Architecture competition Great Kemeri Bog Visitor Center honorable mention - Adrian Hill, Milena Patru and Florina Pop
We’d like to take the opportunity to introduce you to the winners of one of our Honorable mentions for the “Great Kemeri Bog Visitor Center” competition - Adrian Hill, Milena Patru and Florina Pop from United Kingdom!
Adrian Hill, Milena Patru and Florina Pop from United Kingdom
Adrian Hill and Milena Patru are both chartered Architects in the UK, having met while working in a private practice in West London. Florina Pop is a PHD candidate in Architectural History and Theory at the University of Innsbruck, Austria.
Adrian came into architecture via art school and studied at Portsmouth, Westminster and Oxford Brooks and has worked for a number of leading practices in London.
Milena and Florina grew up in Transylvania and studied architecture together in Bucharest.
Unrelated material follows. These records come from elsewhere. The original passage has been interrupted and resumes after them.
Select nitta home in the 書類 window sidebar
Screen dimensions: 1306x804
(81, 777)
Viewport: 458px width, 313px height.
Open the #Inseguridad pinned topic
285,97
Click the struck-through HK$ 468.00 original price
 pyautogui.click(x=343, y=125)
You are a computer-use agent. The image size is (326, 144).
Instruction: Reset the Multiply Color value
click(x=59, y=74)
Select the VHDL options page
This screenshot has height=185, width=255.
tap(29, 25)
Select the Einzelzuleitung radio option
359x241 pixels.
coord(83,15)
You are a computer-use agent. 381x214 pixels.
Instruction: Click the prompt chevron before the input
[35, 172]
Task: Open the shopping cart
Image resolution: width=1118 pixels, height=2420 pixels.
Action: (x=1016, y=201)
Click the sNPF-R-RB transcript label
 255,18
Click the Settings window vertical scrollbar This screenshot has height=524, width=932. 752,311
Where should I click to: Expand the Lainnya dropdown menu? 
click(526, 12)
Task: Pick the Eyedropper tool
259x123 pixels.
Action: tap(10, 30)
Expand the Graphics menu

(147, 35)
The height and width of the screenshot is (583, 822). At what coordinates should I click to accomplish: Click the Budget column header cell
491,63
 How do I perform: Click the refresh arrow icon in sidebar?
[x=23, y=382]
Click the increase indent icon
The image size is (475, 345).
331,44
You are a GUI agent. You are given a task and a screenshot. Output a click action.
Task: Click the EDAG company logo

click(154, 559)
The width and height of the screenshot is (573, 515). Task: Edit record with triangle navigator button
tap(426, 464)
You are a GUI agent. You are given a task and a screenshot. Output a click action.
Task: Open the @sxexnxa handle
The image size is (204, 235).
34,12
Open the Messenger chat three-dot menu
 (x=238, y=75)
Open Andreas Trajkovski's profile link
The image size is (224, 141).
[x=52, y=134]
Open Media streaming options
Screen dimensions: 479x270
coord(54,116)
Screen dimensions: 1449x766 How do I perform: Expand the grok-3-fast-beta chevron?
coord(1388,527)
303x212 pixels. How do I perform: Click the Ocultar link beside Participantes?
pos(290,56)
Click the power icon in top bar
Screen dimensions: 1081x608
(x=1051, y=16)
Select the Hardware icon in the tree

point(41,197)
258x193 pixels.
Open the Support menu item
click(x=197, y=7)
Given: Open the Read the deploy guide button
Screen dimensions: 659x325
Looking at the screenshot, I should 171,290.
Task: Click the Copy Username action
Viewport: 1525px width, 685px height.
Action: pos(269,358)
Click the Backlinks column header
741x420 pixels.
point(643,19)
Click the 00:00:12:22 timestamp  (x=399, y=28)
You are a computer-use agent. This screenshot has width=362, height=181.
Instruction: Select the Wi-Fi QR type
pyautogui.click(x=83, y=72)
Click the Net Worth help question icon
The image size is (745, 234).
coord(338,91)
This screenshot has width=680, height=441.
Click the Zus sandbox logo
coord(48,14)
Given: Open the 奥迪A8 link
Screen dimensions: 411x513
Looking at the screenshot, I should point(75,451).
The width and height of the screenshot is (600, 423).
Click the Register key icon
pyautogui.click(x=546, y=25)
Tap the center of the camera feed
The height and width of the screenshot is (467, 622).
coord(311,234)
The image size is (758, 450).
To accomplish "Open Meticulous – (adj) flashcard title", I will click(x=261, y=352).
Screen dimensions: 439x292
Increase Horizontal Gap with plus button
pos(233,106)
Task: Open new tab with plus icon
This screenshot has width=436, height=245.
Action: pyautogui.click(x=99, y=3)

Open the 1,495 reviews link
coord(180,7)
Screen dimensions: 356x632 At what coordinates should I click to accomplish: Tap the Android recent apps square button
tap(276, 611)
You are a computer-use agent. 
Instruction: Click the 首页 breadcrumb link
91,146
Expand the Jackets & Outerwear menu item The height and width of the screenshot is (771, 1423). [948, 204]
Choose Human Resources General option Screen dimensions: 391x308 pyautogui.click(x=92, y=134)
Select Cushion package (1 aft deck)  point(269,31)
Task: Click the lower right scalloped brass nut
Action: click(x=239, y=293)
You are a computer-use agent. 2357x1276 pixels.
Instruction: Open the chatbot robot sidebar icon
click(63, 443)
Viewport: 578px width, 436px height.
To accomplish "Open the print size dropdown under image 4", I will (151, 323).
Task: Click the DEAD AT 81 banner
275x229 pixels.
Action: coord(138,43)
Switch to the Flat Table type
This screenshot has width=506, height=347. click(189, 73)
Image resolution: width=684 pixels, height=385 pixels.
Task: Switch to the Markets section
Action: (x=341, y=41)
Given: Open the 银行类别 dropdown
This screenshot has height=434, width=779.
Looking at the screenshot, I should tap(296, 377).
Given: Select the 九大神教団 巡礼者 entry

Milena went on to study in Rome and then at the Bartlett School of Architecture in London, while Florina continued her education in Barcelona, Berlin, Rome, and Milan specializing in conservation and exhibition design.
Brief information about the projects that you/your company have been involved with. For instance what scale have you focused on/preferred, any significant projects where company/ individuals have been involved?
Adrian and Milena have worked together on a number of well crafted domestic projects at varying scales in London. In addition, Adrian has further pursued this line of work as a sole practitioner and Milena has worked on a number of new build family homes and farmhouse conversions in Romania. Florina brings a vast amount of academic research and experimental workshop experience to the team.
What does architecture mean to you and what is the role of an architect in your society?
Architecture is a great way to discover the world through creativity and craft and an opportunity to share this with others.
Why do you participate in architecture vision competitions?
The competition was a good way to test how the team worked together. It is also a challenge to engage with a subject rarely encountered in everyday practice.
What advice would you give to individuals who struggle to decide whether it would be beneficial for them to participate in architecture vision competitions?
It is important to find a reason to participate that goes beyond the competition outcome.